In primo luogo osservate con quanta previdenza la natura, madre e artefice del genere umano, ebbe cura di spargere dappertutto un pizzico di follia. Se, infatti, secondo la definizione stoica, la saggezza consiste solo nel farsi guidare dalla ragione, mentre, al contrario, la follia consiste nel farsi trascinare dalle passioni, perché la vita umana non fosse del tutto improntata a malinconica severità, Giove infuse nell'uomo molta più passione che ragione: press'a poco nella proporzione di mezz'oncia ad un asse. Relegò inoltre la ragione in un angolino della testa lasciando il resto del corpo ai turbamenti delle passioni. Quindi, alla sola ragione contrappose due specie di violentissimi tiranni: l'ira, che occupa la rocca del petto e il cuore stesso che è la fonte della vita, e la concupiscenza che estende il suo dominio fino al basso ventre. Quanto valga la ragione contro queste due agguerrite avversarie ce lo dice a sufficienza la condotta abituale degli uomini: la ragione può solo protestare, e lo fa fino a perderci la voce, enunciando i princìpi morali; ma quelle, rivoltandosi alla loro regina, la subissano di grida odiose, finché lei, prostrata, cede spontaneamente dichiarandosi vinta.

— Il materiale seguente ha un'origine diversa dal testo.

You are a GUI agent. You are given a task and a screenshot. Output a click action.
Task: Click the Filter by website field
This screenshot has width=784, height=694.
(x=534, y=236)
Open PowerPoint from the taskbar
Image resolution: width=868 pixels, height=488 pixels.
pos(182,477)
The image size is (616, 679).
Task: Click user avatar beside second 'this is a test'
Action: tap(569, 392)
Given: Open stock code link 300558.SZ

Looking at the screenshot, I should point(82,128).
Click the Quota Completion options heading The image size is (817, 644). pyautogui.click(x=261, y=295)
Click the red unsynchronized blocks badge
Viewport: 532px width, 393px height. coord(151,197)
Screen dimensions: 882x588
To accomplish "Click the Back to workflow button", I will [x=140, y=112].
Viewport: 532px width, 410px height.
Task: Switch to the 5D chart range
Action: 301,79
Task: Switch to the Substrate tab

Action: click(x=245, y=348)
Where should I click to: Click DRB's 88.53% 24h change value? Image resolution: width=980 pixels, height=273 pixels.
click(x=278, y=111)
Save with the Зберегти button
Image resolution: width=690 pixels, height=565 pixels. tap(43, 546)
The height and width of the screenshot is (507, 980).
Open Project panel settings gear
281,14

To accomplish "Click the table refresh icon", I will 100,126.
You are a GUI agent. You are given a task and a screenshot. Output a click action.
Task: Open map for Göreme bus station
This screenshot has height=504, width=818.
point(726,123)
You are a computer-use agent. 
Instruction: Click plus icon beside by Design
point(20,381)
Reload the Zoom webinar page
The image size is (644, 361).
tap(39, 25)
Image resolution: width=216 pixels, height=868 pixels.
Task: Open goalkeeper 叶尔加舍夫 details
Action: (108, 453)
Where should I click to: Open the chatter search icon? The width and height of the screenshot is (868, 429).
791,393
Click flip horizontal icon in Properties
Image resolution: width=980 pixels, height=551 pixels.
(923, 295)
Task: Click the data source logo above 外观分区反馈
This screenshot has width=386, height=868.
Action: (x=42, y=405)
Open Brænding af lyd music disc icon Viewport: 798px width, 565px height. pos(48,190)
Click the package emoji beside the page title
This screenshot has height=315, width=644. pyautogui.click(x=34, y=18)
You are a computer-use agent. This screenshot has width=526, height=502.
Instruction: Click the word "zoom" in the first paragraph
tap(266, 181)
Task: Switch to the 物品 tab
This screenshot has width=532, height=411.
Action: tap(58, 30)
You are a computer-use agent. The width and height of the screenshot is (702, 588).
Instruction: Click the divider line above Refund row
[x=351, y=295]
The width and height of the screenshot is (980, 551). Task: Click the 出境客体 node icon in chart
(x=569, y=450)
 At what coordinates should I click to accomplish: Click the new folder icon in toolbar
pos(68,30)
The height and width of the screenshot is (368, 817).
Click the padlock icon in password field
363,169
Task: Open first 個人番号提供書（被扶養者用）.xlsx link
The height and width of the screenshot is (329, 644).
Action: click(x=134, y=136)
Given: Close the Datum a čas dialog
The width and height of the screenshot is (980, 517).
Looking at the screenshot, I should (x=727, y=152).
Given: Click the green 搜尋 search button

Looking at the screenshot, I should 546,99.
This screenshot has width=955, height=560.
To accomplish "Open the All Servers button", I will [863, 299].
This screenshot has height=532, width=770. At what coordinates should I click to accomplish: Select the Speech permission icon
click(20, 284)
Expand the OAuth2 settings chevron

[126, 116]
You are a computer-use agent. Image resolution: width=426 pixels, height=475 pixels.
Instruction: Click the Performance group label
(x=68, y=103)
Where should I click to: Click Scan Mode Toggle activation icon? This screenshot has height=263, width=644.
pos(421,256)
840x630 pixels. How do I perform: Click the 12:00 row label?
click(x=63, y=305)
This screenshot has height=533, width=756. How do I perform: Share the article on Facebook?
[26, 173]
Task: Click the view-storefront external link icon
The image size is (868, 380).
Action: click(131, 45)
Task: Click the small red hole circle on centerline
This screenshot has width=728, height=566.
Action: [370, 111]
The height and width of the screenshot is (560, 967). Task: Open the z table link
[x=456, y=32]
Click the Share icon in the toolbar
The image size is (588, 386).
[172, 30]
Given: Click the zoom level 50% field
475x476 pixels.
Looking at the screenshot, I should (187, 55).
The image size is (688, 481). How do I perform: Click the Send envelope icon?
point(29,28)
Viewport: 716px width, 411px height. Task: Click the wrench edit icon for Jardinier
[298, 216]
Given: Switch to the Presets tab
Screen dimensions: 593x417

17. Tuttavia, poiché l'uomo, nato per far fronte agli affari, doveva ricevere in dote un po' più di un'oncia di ragione, Giove, per provvedere debitamente, mi convocò perché lo consigliassi, come su tutto il resto, anche a questo proposito; e il mio pronto consiglio fu degno di me: affiancare all'uomo la donna, animale, sì, stolto e sciocco, ma deliziosamente spassoso, che nella convivenza addolcisce con un pizzico di follia la malinconica gravità del temperamento maschile. Platone, infatti, quando sembra in dubbio circa la collocazione della donna, se fra gli animali razionali o fra i bruti, vuole solo sottolineare la straordinaria follia di questo sesso. E, se per caso una donna vuole passare per saggia, ottiene solo di essere due volte folle, come se uno volesse, contro ogni ragionevole proposito, portare un bue in palestra. Infatti raddoppia il suo difetto chi, distorcendo la propria natura, assume sembianza virtuosa. Come, secondo il proverbio greco, la scimmia è sempre una scimmia, anche se si ammanta di porpora, così la donna è sempre una donna, cioè folle, comunque si mascheri.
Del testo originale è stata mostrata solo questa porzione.